Seminars

New Light on Standard Candles: Cepheids as sensitive stellar laboratories and accurate cosmic yardsticks

This talk presents the crucial role that type-I Cepheid variable stars play in improving the understanding of how stars and the cosmos evolve. Starting from the recently reported Hubble constant tension that may imply a need for new physics beyond standard cosmology, I will describe ongoing efforts to measure H0 with an accuracy of 1%. Specifically, I will present an ongoing large observing program operating on both hemispheres that has measured more than 15,000 high-precision radial velocities of Cepheids in support of accurate parallaxes and alternative distance estimates based on Baade-Wesselink-type methods. Highlighting the impact of binaries for accurate parallax determination, I will show that stars physically associated with Cepheids contribute a modest photometric bias of less than 0.23% to H0, which may be further reduced in the future.
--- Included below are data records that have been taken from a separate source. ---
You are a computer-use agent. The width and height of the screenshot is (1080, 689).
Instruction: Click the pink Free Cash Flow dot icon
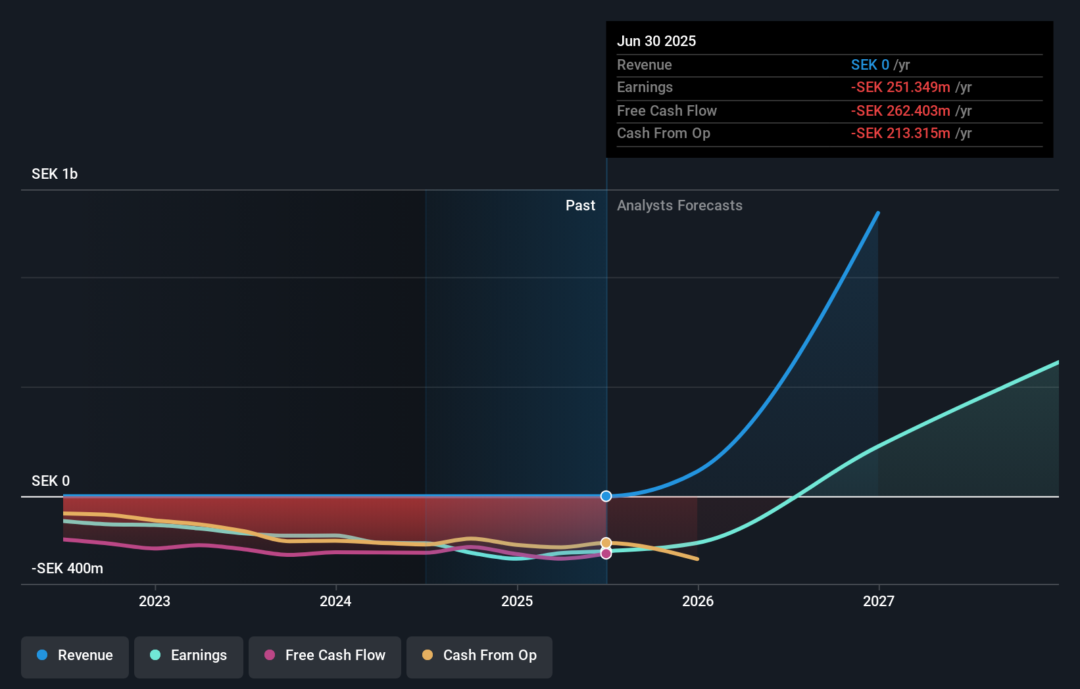[x=270, y=655]
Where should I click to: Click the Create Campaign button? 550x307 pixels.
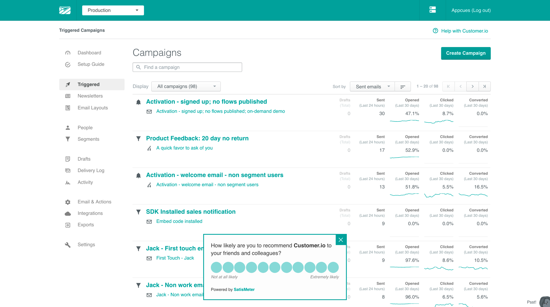coord(465,53)
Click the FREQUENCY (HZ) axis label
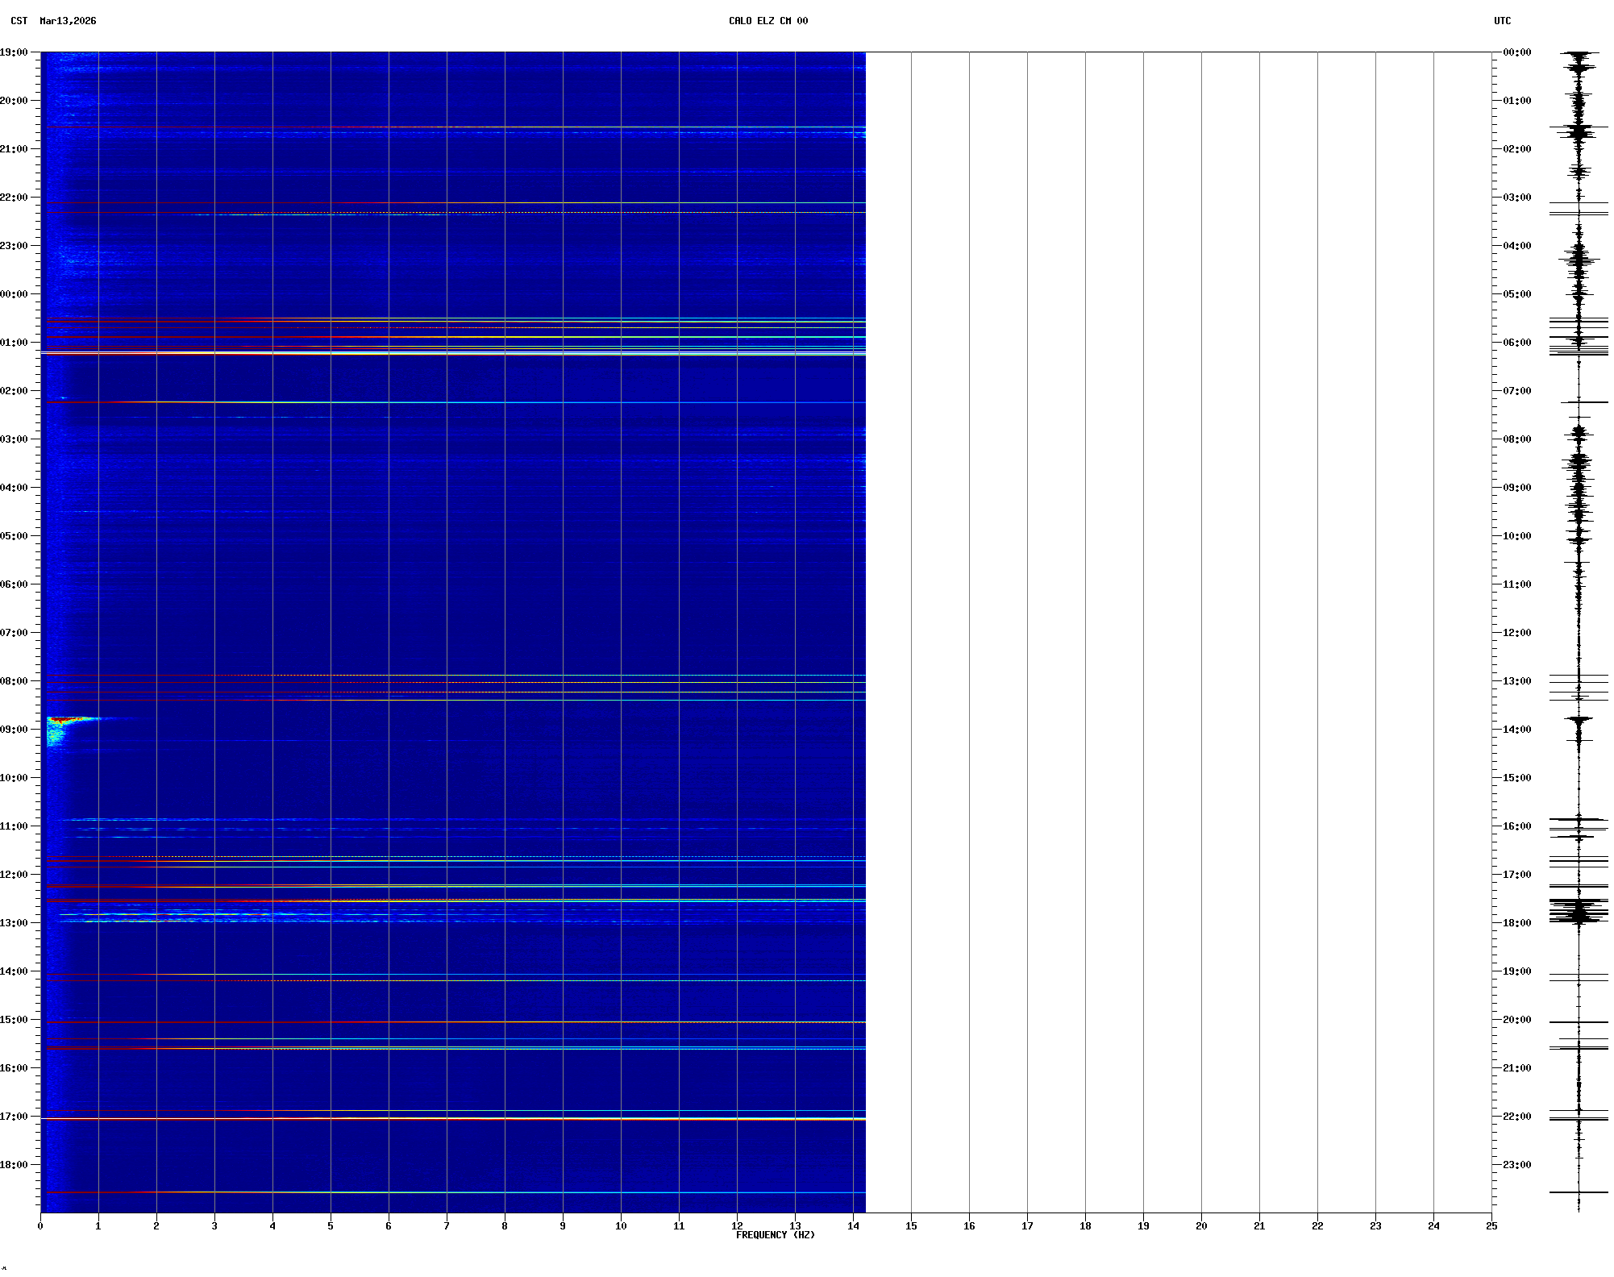 click(775, 1235)
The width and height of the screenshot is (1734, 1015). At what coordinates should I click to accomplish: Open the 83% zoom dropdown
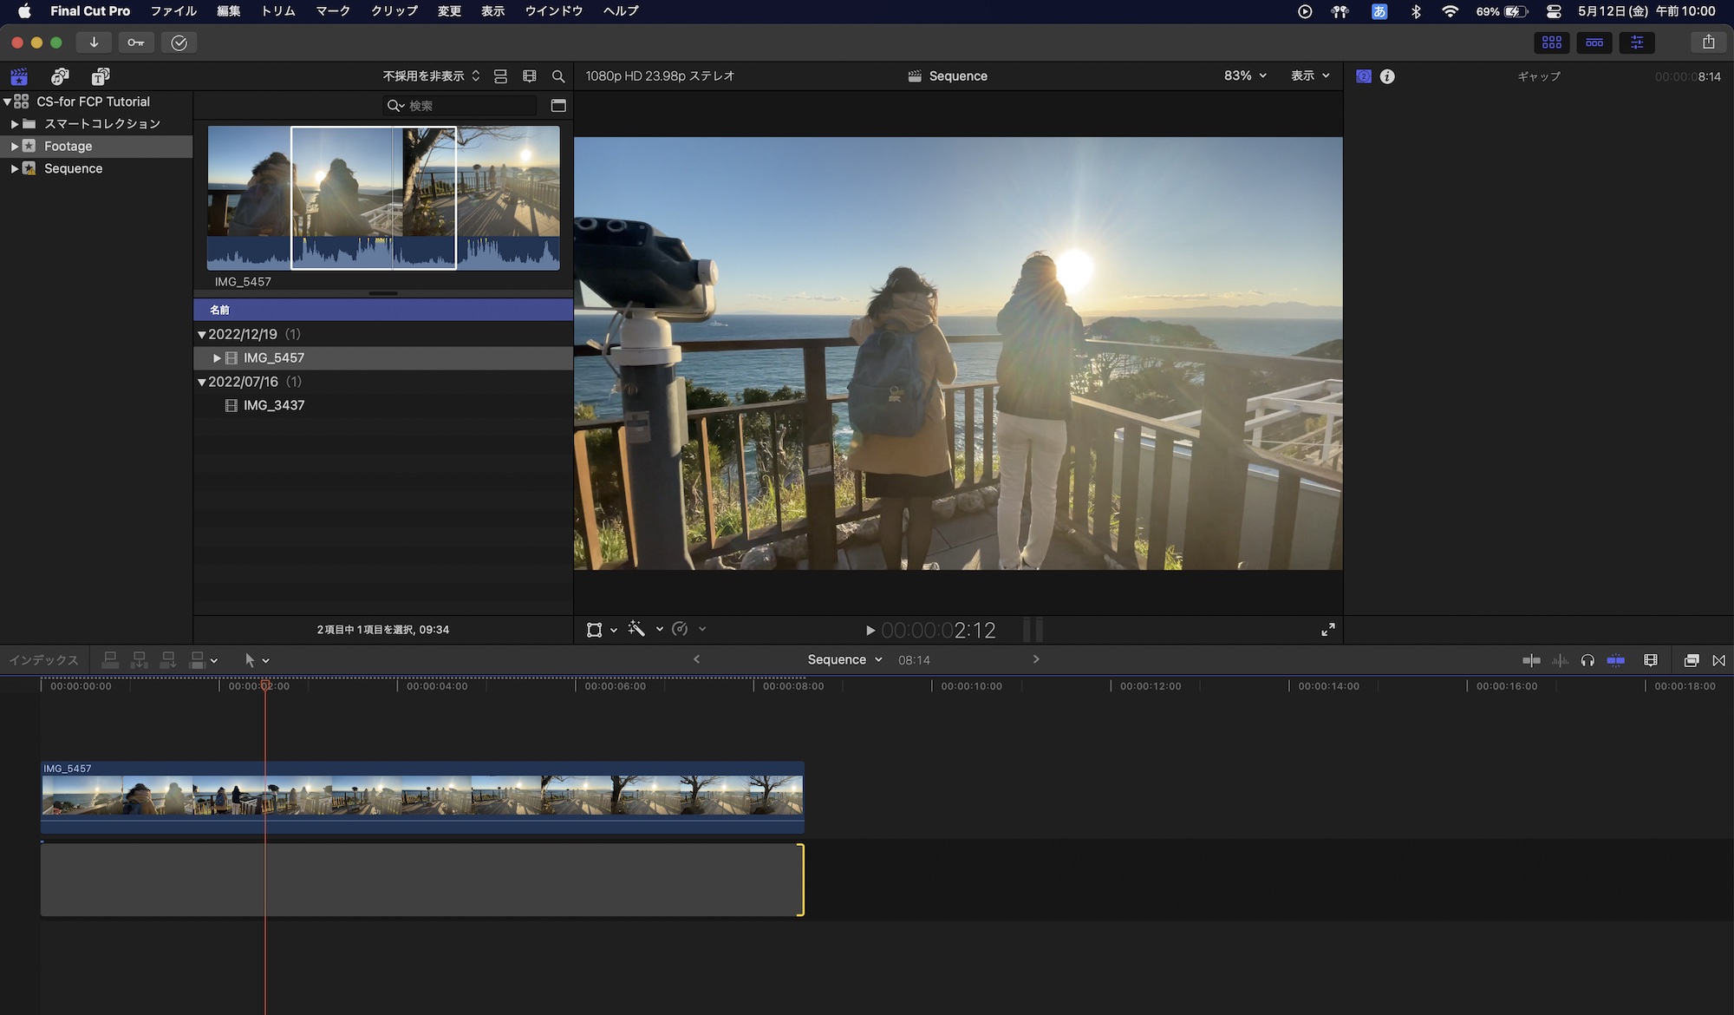coord(1243,75)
The second part of the talk presents how rotation is expected to impact the evolutionary paths of Cepheids and how this relates to their use as cosmic yardsticks. Time permitting, I will present the curious case of Polaris, our nearest Cepheid, whose Gaia-based luminosity estimate and multi-periodic variability seem to defy theory, thus underlining the urgent need for a more detailed astrophysical understanding of our most important standard candles.